What to do — Transcribe every record verbatim.

Stored data:
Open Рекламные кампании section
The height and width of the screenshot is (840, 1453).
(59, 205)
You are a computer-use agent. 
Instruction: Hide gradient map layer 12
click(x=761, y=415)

Result —
Open Рекламные кампании section
The height and width of the screenshot is (840, 1453).
(59, 205)
You are a computer-use agent. 
Instruction: Hide gradient map layer 12
click(x=761, y=415)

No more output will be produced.